Si è chiusa il 13 aprile la finestra per la presentazione delle domande per la nomina a commissari esterni e Presidenti di commissione per la Maturità 2026.
Conclusa questa fase, si entra ora nel momento delle nomine da parte degli Uffici Scolastici, che individueranno i docenti chiamati a far parte delle commissioni d’esame.
Ma cosa accade se un docente nominato non può partecipare? La normativa prevede regole precise.
Dopo la domanda, arriva la nomina
Terminata la raccolta delle istanze, gli Uffici Scolastici procedono all’assegnazione degli incarichi, tenendo conto delle disponibilità dei docenti, delle classi di concorso e delle esigenze organizzative delle commissioni.
Una volta ricevuta la nomina, il docente è tenuto a prendere servizio per lo svolgimento degli esami.
L’obbligo di partecipazione
La partecipazione alla maturità 2026, in caso di nomina, non è facoltativa.
Per i docenti individuati come commissari esterni o Presidenti, l’incarico rappresenta un vero e proprio obbligo di servizio. Di conseguenza, non è possibile rinunciare liberamente all’incarico.

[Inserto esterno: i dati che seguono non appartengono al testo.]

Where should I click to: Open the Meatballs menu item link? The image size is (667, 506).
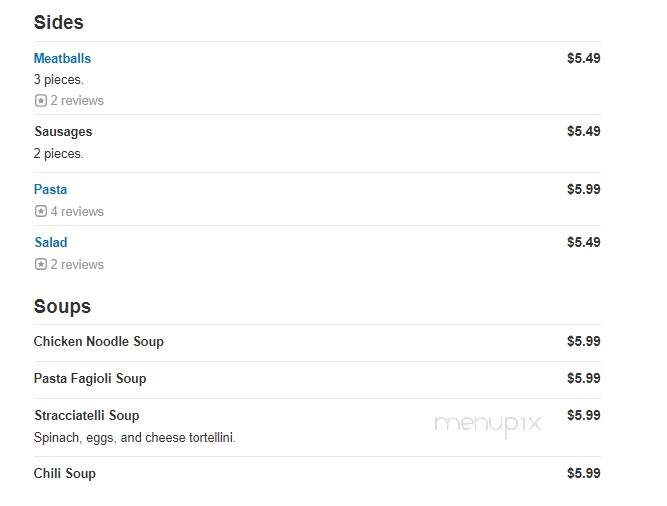tap(62, 58)
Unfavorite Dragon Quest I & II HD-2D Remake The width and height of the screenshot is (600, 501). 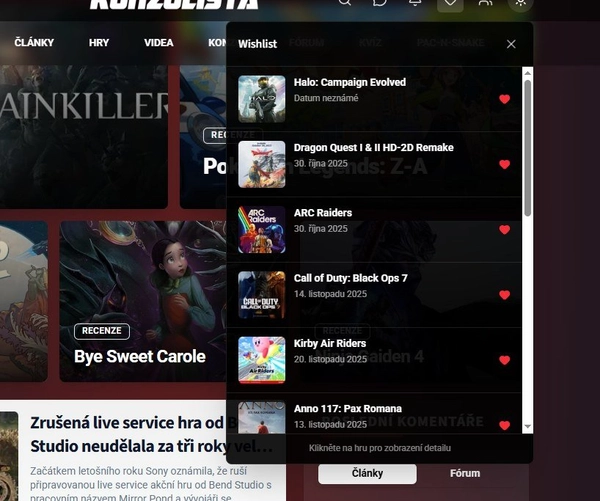pos(504,164)
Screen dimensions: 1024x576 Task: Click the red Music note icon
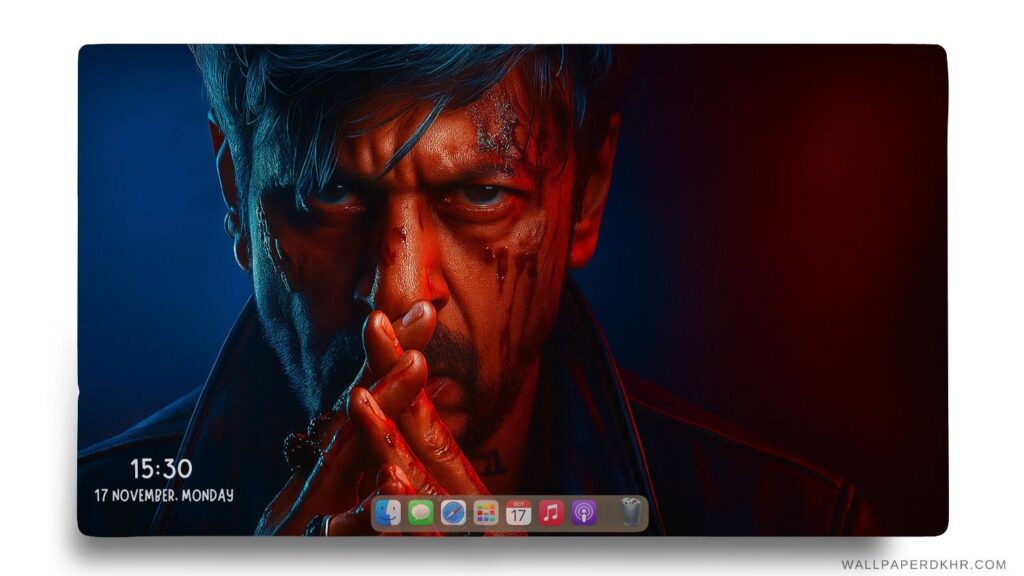551,513
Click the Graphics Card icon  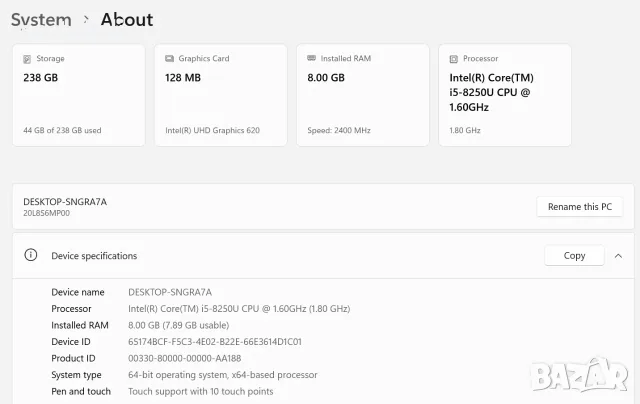[x=169, y=59]
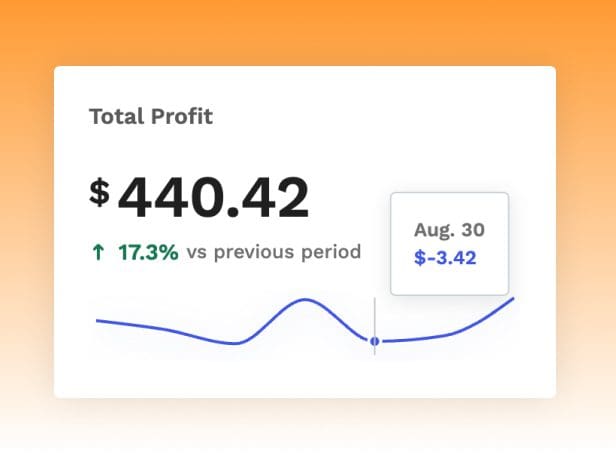The width and height of the screenshot is (616, 456).
Task: Click the vertical hover guideline above the data point
Action: click(x=375, y=315)
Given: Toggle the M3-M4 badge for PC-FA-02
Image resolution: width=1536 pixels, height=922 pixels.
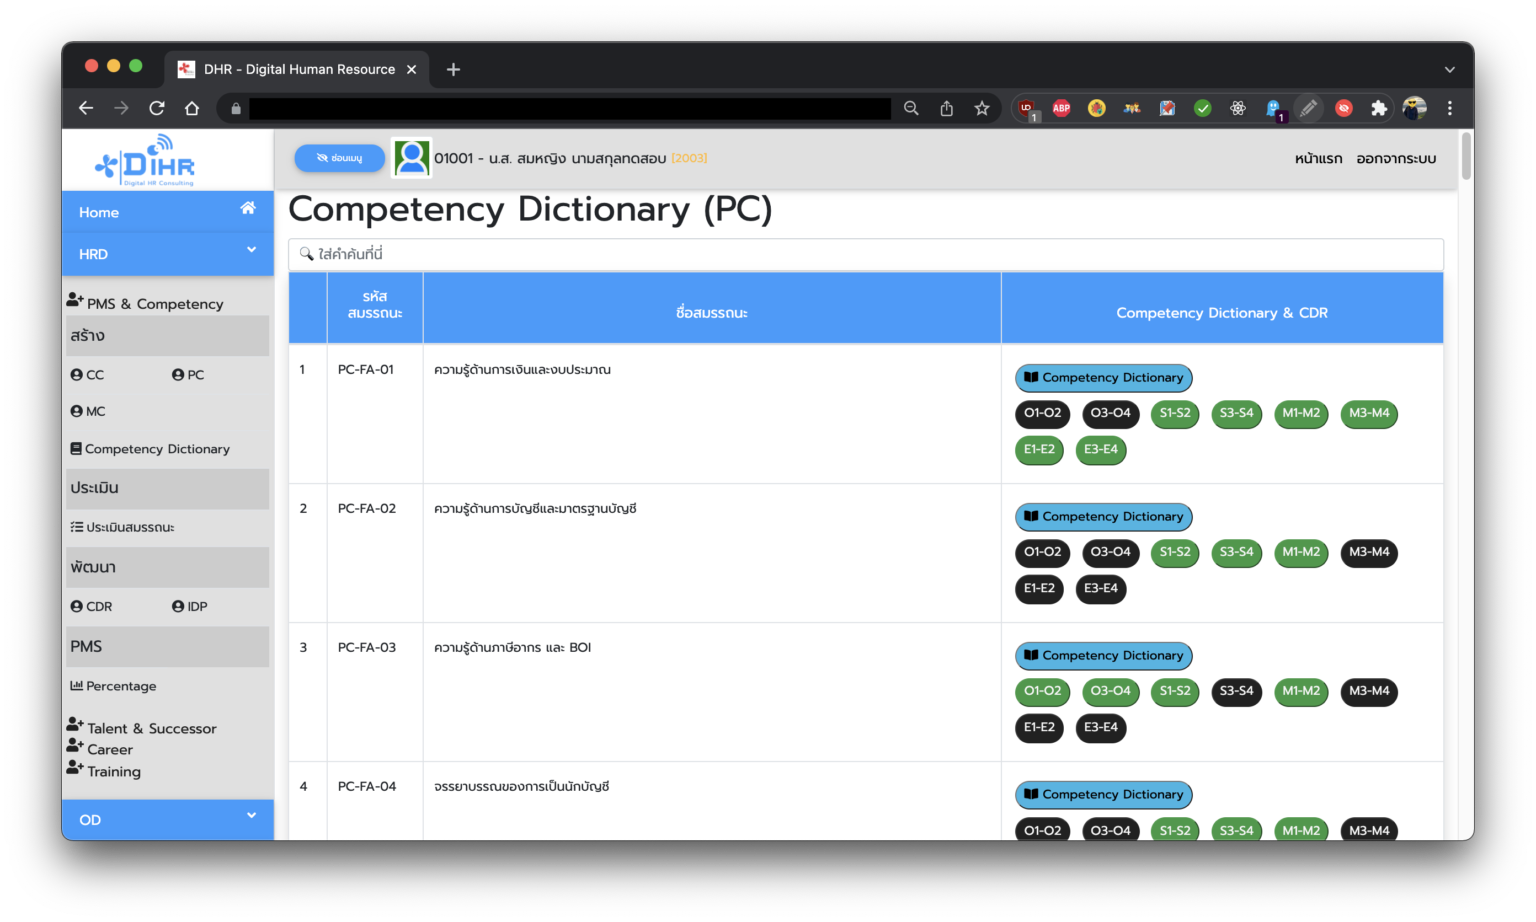Looking at the screenshot, I should tap(1368, 552).
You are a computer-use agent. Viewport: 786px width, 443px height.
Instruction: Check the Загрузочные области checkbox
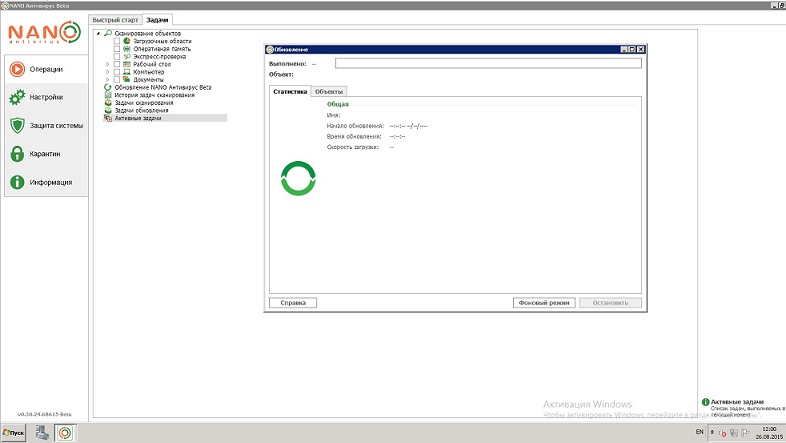(x=117, y=41)
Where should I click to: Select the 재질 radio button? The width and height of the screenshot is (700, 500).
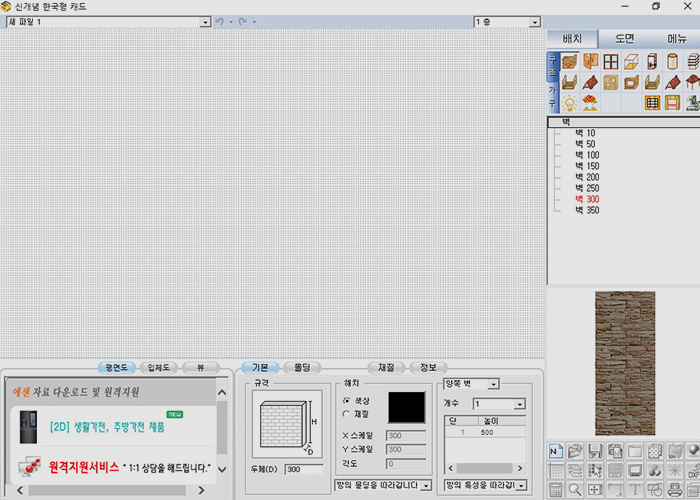click(x=347, y=413)
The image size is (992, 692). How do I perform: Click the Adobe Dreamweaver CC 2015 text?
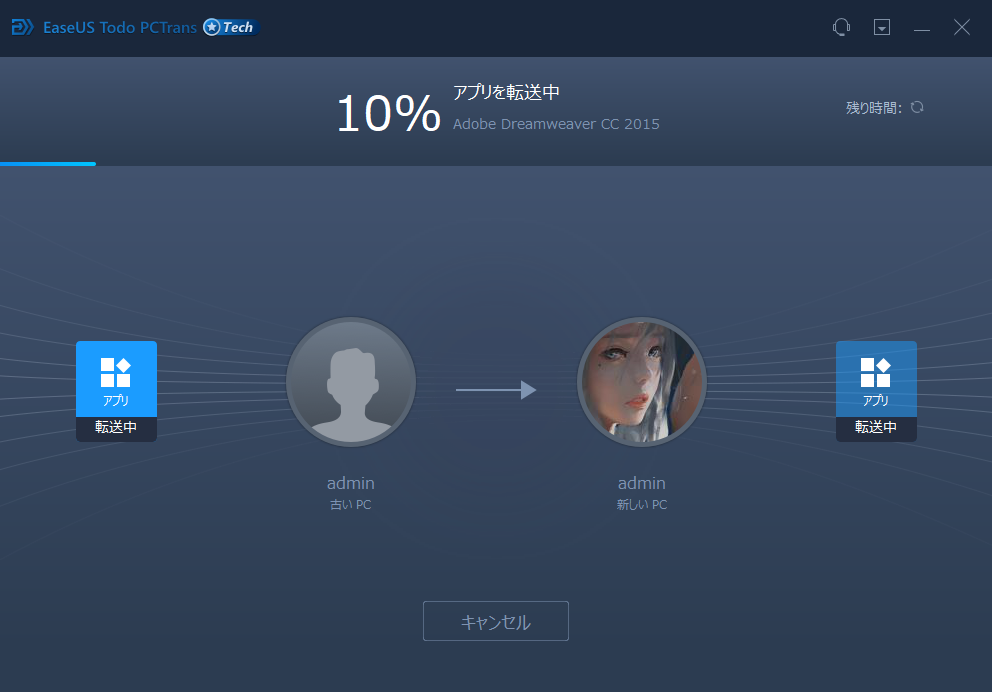pos(557,123)
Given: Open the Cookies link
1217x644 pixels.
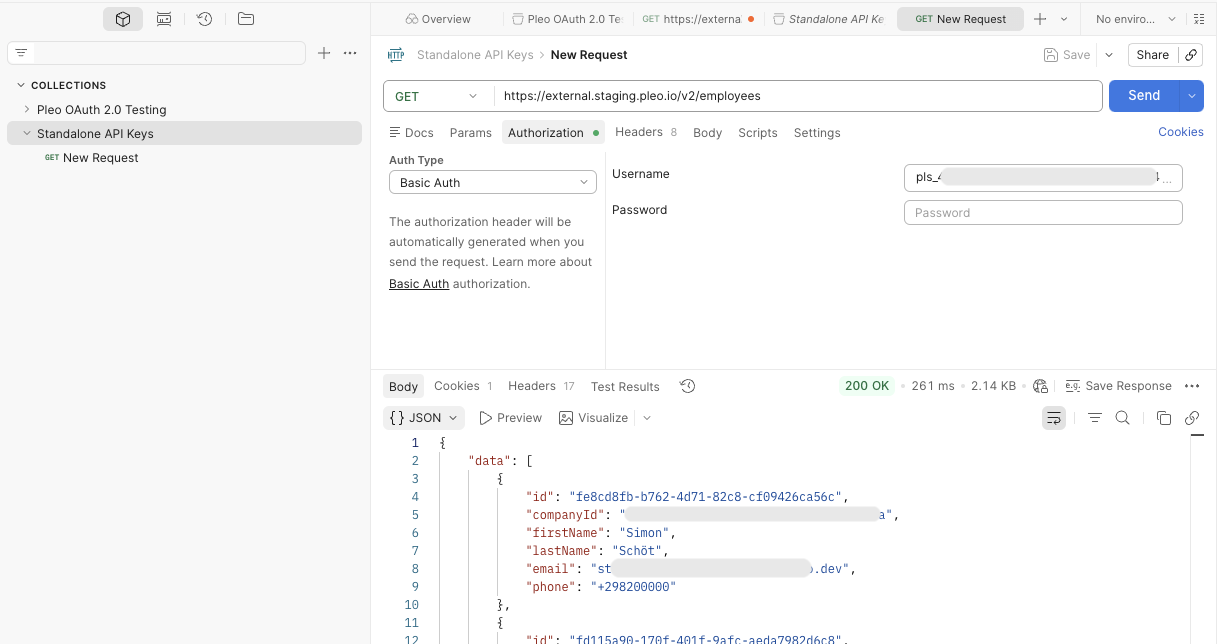Looking at the screenshot, I should tap(1181, 131).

Quando è possibile non partecipare
Esistono però situazioni in cui è possibile giustificare l’assenza. Si tratta di casi specifici, che devono essere adeguatamente documentati, tra cui:
- gravi motivi di salute;
- situazioni personali o familiari particolarmente rilevanti;
- cause di forza maggiore documentate.
In queste circostanze, il docente deve comunicare tempestivamente l’impossibilità a partecipare all’Ufficio Scolastico competente.
Sostituzioni e nuove nomine
Quando un docente nominato non può svolgere l’incarico per motivi validi, l’amministrazione procede con una sostituzione.
Le nomine sostitutive possono avvenire attingendo da altri docenti che hanno presentato domanda oppure in mancanza, individuando d’ufficio personale in possesso dei requisiti.
L’obiettivo è garantire il corretto funzionamento delle commissioni e il regolare svolgimento degli esami.
Attenzione alle rinunce non giustificate
Nel caso di rinuncia senza motivazione valida, il docente può andare incontro a responsabilità disciplinari.
L’incarico agli Esami di Stato è infatti considerato a tutti gli effetti un dovere professionale, e il mancato adempimento può comportare conseguenze sul piano amministrativo.
Le prossime fasi
Dopo la chiusura delle domande, quindi, i passaggi successivi saranno:
- pubblicazione delle nomine dei commissari e Presidenti;
- eventuali sostituzioni in caso di impedimenti;
- avvio delle operazioni preliminari degli Esami di Stato.
Per i docenti coinvolti, è quindi importante monitorare le comunicazioni ufficiali e prepararsi per tempo a un incarico che rappresenta un momento centrale della vita scolastica.